Aufarbeitung der Ereignisse ist "schwierig"

Die Diskussion zeigt: Das Thema ist komplex. Anders als in Deutschland ist laut Bernecker in Spanien "die Aufarbeitung noch immer schwierig". Bis 1975 herrschte die Franco-Diktatur, die ohnehin keine andere Sicht auf den Bürgerkrieg erlaubte. Natürlich stelle sich die Frage, warum auch nach Francos Tod lange weiter geschwiegen wurde. Etwas Zeit müsse wohl verstreichen, bis eine Aufarbeitung geschehen könne, so der Experte. Auch in Deutschland habe es nach dem Krieg um die 20 Jahre gebraucht. Doch bei einem Bürgerkrieg sei es noch schwieriger: Die verschiedenen Lager spalten ganze Familien, Vorwürfe wiegen schwer, Vieles wird totgeschwiegen.

Auch heute noch: Molés wird gefragt, ob bei der Jugend Interesse besteht, das Geschehen aufzuarbeiten, mehr zu erfahren. Eine Nichte habe ihn einmal befragt, weil sie weiß, dass er sich in diesem Bereich stark engagiert, sagt er. Doch die Eltern hätten sofort eingehakt und darum gebeten, das Thema ruhen zu lassen.

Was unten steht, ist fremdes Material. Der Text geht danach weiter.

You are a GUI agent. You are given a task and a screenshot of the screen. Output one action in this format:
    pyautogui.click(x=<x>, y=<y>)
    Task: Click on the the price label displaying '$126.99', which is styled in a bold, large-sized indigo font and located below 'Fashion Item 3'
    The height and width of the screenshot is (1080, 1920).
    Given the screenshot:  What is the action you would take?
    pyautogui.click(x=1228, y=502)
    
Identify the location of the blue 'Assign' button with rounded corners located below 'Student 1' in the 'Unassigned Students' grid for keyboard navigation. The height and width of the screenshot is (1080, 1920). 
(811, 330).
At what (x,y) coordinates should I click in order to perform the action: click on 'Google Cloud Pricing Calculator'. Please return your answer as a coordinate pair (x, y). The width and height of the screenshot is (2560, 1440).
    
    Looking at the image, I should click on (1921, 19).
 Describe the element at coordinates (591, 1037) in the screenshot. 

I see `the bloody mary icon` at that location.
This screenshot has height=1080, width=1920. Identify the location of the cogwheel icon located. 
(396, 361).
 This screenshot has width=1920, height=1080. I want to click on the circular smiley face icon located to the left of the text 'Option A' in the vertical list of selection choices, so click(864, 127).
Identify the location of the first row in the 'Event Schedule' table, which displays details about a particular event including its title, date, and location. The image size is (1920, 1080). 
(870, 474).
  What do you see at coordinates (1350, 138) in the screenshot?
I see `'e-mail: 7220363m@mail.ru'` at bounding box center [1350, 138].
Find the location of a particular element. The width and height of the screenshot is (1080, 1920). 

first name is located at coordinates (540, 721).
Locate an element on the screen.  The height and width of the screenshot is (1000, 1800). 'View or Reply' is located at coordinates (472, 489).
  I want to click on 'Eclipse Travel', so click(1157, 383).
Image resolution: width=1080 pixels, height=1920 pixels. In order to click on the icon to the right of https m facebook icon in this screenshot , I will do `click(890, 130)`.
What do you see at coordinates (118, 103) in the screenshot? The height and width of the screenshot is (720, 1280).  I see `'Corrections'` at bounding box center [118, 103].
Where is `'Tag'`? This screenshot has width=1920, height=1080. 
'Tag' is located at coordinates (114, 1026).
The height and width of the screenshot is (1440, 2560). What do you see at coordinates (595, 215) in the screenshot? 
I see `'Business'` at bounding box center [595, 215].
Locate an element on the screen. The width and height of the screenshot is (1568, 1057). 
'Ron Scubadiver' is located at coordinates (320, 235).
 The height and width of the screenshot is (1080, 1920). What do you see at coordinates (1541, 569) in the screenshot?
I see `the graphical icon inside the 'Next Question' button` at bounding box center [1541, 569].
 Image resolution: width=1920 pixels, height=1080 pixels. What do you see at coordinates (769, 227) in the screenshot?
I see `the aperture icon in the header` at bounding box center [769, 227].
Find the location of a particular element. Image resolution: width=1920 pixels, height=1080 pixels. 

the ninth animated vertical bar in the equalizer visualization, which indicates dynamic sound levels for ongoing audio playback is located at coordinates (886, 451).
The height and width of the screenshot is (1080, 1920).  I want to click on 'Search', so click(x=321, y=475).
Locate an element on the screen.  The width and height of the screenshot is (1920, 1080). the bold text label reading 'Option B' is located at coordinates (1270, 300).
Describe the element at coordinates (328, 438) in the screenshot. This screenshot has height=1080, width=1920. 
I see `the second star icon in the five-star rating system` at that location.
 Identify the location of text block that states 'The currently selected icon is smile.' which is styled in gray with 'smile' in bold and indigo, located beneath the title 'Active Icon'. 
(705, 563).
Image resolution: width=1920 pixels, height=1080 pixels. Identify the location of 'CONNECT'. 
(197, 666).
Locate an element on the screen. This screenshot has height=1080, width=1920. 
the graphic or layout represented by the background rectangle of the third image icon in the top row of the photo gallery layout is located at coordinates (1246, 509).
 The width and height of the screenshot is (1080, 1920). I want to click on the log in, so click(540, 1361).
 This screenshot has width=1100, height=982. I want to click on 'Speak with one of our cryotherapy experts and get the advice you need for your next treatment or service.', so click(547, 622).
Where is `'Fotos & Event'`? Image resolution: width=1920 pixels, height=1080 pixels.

Laut Bernecker steckt ein altes Argument aus Zeiten der Diktatur dahinter: Das Erinnern, das Darüber-Sprechen, reiße alte Wunden auf. Sie könnten nicht verheilen. Ein starker Moment in der Dokumentation verdeutlicht das Gegenteil, sind Regisseur und Experte sich einig. Ein Zeitzeuge und seine Nichte berichten, dass dieser als einziger von drei Söhnen aus der Großstadt in eins der bombardierten Dörfer geschickt wurde. Erst während der Aufnahmen wird ihm bewusst, dass seine Eltern ihn nicht loswerden wollten, wie er ihnen nach dem Schreckenstag traumatisiert vorhielt. Sie wollten ihn schützen. Er weint. Morales berichtet, der Mann sei drei Monate nach den Dreharbeiten gestorben. Laut seiner Nichte waren diese drei Monate die glücklichsten seines Lebens: Er hat vergeben können.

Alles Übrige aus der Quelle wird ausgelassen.